Soccorritori a lavoro a Bologna dopo la strage
Soccorritori a lavoro a Bologna dopo la strage ANSA ARCHIVIO 97543

BOLOGNA. – C’è la loggia massonica P2 e il suo “maestro venerabile” Licio Gelli dietro la strage della stazione del 2 agosto 1980. Ma anche apparati deviati dello Stato. Ne sono convinti i magistrati della Procura generale di Bologna che dopo aver avocato nel 2017 l’indagine dalla Procura ordinaria, a 40 anni dall’attentato più sanguinario della storia della Repubblica (85 morti e oltre 200 feriti), hanno notificato quattro avvisi di fine indagine portando alla luce il lato oscuro che ancora mancava, quello dei mandanti della strage.

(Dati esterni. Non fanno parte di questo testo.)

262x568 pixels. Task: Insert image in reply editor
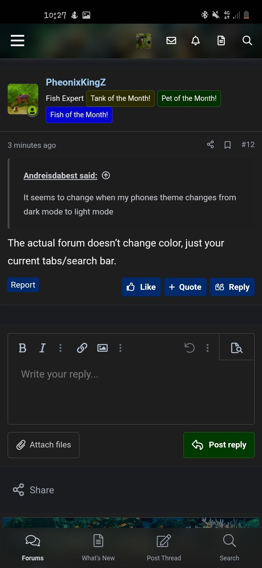[x=103, y=348]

E Gelli, già condannato nel 1995 per depistaggio, morto nel 2015, avrebbe avuto un ruolo di primo piano nel finanziarla. Nel registro degli indagati c’è Paolo Bellini, ex Avanguardia Nazionale, considerato un esecutore dell’attentato, il ‘quinto uomo’, dunque, che avrebbe agito in concorso proprio con Gelli, con l’imprenditore e banchiere legato alla P2 Umberto Ortolani, con l’ex prefetto ed ex capo dell’ufficio Affari Riservati del ministero dell’Interno Federico Umberto D’Amato e con il giornalista iscritto alla P2 ed ex senatore dell’Msi, Mario Tedeschi.

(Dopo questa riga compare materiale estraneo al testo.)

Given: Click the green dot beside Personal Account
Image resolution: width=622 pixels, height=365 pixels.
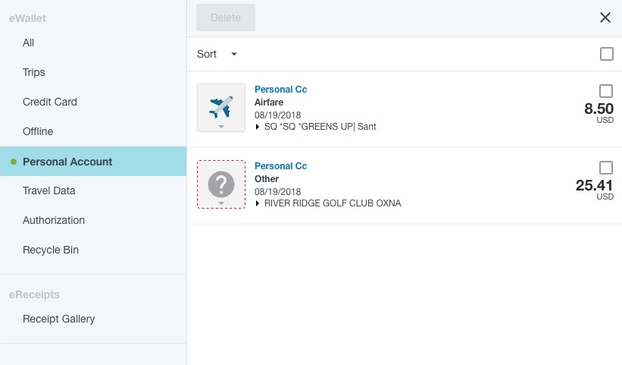Looking at the screenshot, I should pyautogui.click(x=14, y=162).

Questi quattro, tutti deceduti, sono ritenuti mandanti, finanziatori o organizzatori, e quindi avrebbero agito in concorso con gli esecutori, cioè i Nar già condannati: Giusva Fioravanti, Francesca Mambro, Luigi Ciavardini e Gilberto Cavallini. I primi tre in via definitiva e l’ultimo in primo grado, dopo la sentenza all’ergastolo del mese scorso. Nell’avviso di conclusioni indagini si legge anche “con altre persone da identificare”.

La posizione delle quattro menti della P2 che si celavano dietro la bomba verranno subito archiviate, ma l’attività dei magistrati servirà comunque a dare una risposta ai familiari delle vittime, che da sempre invocano la completa verità sulla strage. E che oggi parlano di un processo che “può cambiare la storia d’Italia”.

Gli altri tre indagati, nell’ambito dell’inchiesta firmata dall’avvocato generale Alberto Candi e dai sostituti pg Umberto Palma e Nicola Proto, sono l’ex generale dei servizi segreti ed ex capo del Sisde di Padova Quintino Spella e l’ex carabiniere Piergiorgio Segatel, per depistaggio.

Mentre Domenico Catracchia, amministratore di condominio dell’immobile di via Gradoli 96, a Roma, dove si nascondevano le Brigate rosse, il cui nome è emerso anche in relazione ai covi che i Nar utilizzarono nella stessa strada, risponde di false informazioni al pm.

Nell’avviso di fine indagine Gelli e Ortolani sono indicati quali mandanti-finanziatori, D’Amato come mandante-organizzatore, Tedeschi come organizzatore per aver aiutato D’Amato nella gestione mediatica della strage, preparatoria e successiva e nell’attività di depistaggio delle indagini.

Per collegare mente e braccio armato gli investigatori della Guardia di Finanza hanno seguito il flusso di denaro, milioni di dollari, partito sostanzialmente da conti riconducibili a Gelli e Ortolani e alla fine destinati, indirettamente, al gruppo dei Nar e a coloro che sono indicati come organizzatori, D’Amato e Tedeschi, per ricostruire il ruolo dei massoni della P2.

Il lavoro dei finanzieri si è concentrato in parte sull’analisi di documentazione bancaria, poi su rogatorie con la Svizzera, ma anche su carte sequestrate all’epoca e soprattutto ha preso spunto dal fascicolo del processo sul crac del Banco Ambrosiano, consegnato agli inquirenti dagli avvocati dei familiari delle vittime.

In particolare all’interno del fascicolo c’è un atto chiamato ‘documento Bologna’, sequestrato nel 1982 a Gelli quando fu arrestato in Svizzera: un manoscritto con intestazione ‘Bologna – 525779 – X.S.’, con il numero corrispondente ad un conto corrente acceso alla Ubs di Ginevra dallo stesso ‘Venerabile’.

Proprio sulla base della data in cui si ritiene che sia partita la prima movimentazione del denaro, cioè a febbraio 1979, la Procura generale ha inserito nelle imputazioni il momento di inizio della condotta preparatoria all’attentato: febbraio 1979, appunto, “in località imprecisata”.